Introduction
Statement of purpose
The purpose of this package is to provide a research framework for the theoretical development and empirical validation of novel data assimilation techniques. While analytical proofs can be derived for classical methods, such as the Kalman filter in linear-Gaussian dynamics, most currently developed DA techniques are designed for estimation in nonlinear, non-Gaussian models where no analytical solution typically exists. Rigorous validation of novel data assimilation methods, therefore, must be performed with reproducible numerical simulations in standard test-cases in order to demonstrate the effectiveness and computational performance of the proposed technique. Pursuant to proposing a novel DA method, one should likewise compare its performance with other standard methods within the same class of estimators.

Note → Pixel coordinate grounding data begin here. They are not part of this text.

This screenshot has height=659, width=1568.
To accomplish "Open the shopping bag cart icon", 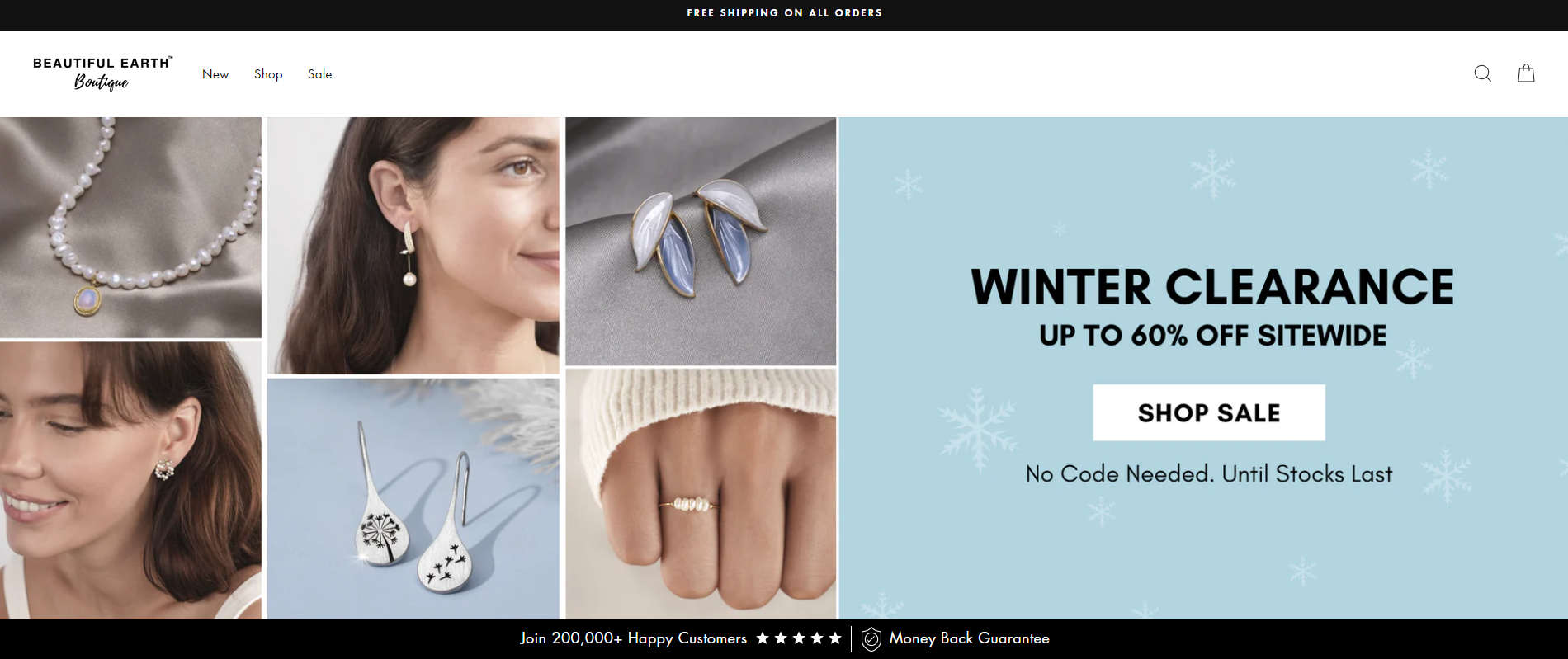I will 1526,73.
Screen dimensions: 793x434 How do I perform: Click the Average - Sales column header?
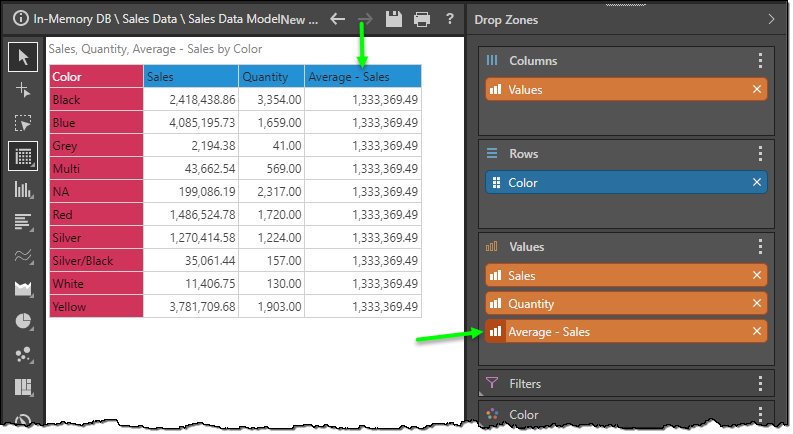(x=362, y=77)
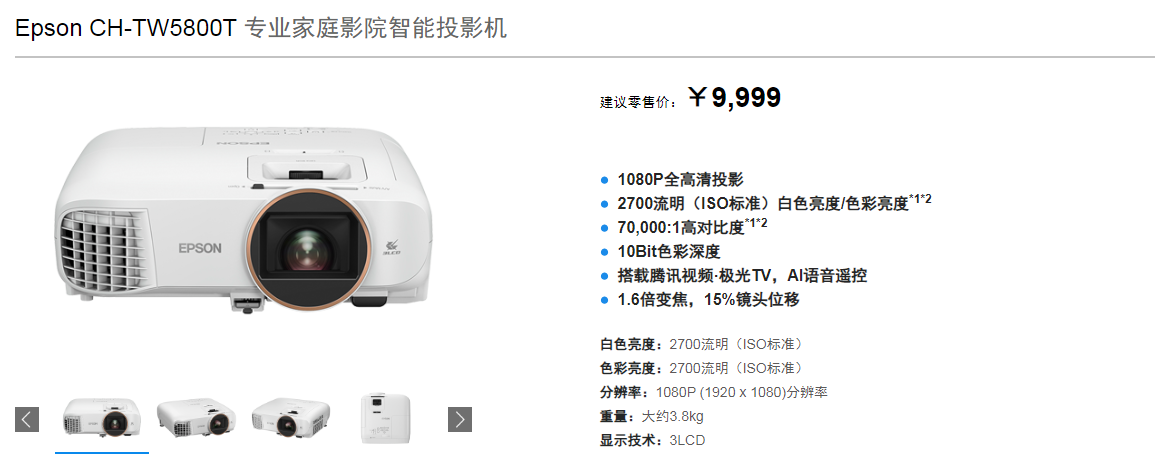
Task: Select the second angled projector thumbnail
Action: click(x=196, y=418)
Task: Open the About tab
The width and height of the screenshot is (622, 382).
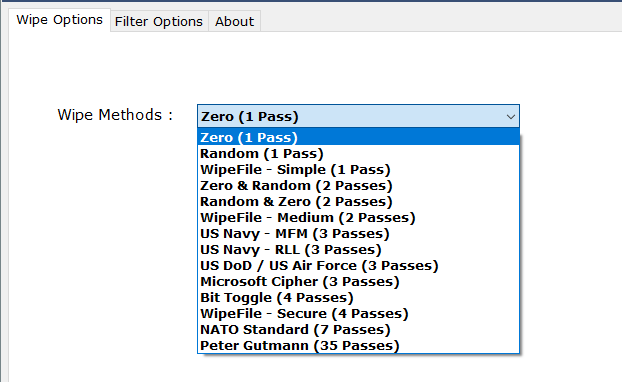Action: click(234, 21)
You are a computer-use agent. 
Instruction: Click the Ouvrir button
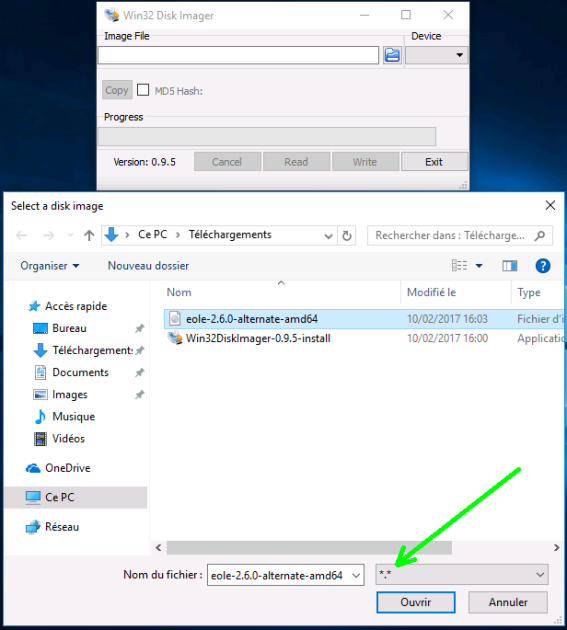416,602
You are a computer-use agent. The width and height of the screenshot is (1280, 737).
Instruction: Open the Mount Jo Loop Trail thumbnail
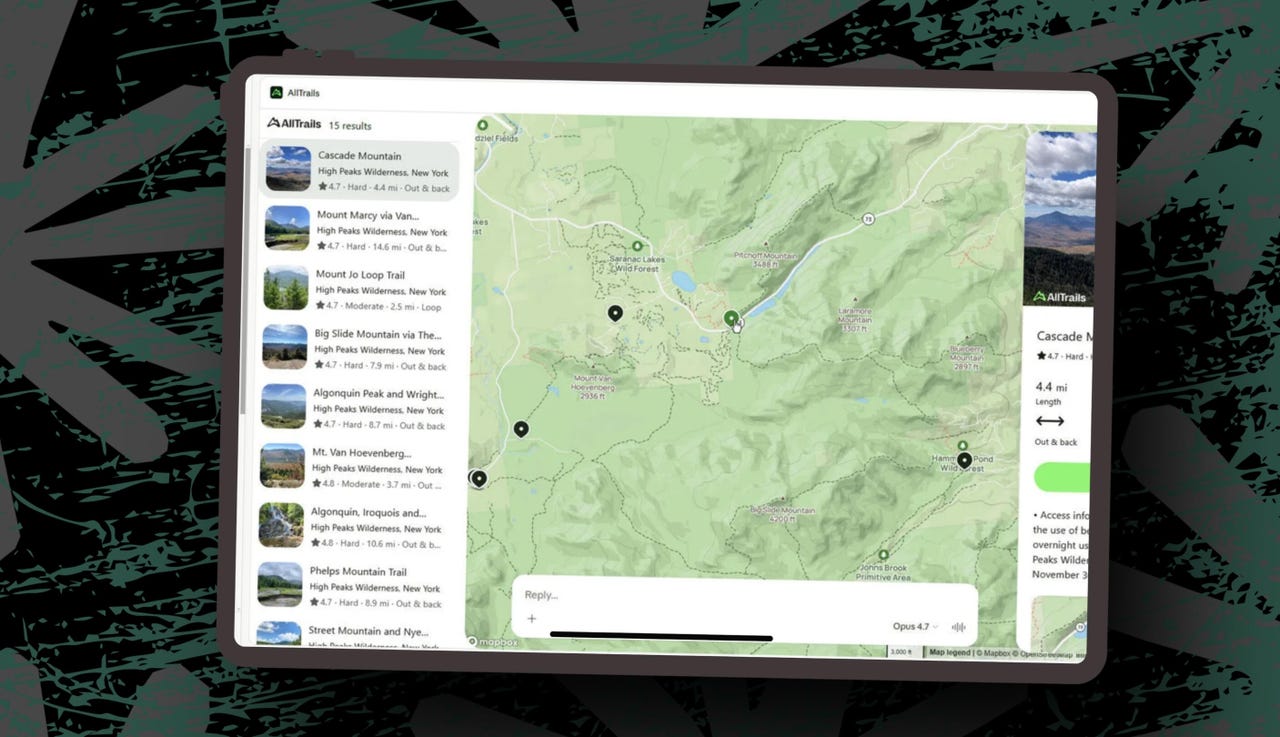point(286,289)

This package implements a variety of standard data assimilation algorithms, including some of the widely used performance modifications that are used in practice to tune these estimators. Standard libraries exist for full-scale DA system research and development, e.g., the Data Assimilation Research Testbed (DART), but there are fewer standard options for theoretical research and algorithm development in simple test systems. Many basic research frameworks, furthermore, do not include standard operational techniques developed from classical VAR methods, due to the difficulty in constructing tangent linear and adjoint codes. DataAssimilationBenchmarks.jl provides one framework for studying sequential filters and smoothers that are commonly used in online, geoscientific prediction settings, including ensemble estimators, classical VAR techniques (currently in-development) and (in-planning) hybrid-EnVAR methods.
Validated methods
For a discussion of many of the following methods and benchmarks for their performance validation, please see the manuscript Grudzien et al. 2022.
Estimator / enhancement | Tuned inflation | Adaptive inflation | Linesearch | Localization / Hybridization | Multiple data assimilation |
---|---|---|---|---|---|
ETKF | X | X | NA | NA | |
3D-VAR | X | NA | |||
MLEF | X | X | X | NA | |
ETKS | X | X | NA | NA | |
MLES | X | X | X | NA | |
SIEnKS | X | X | X | X | |
IEnKS | X | X | X |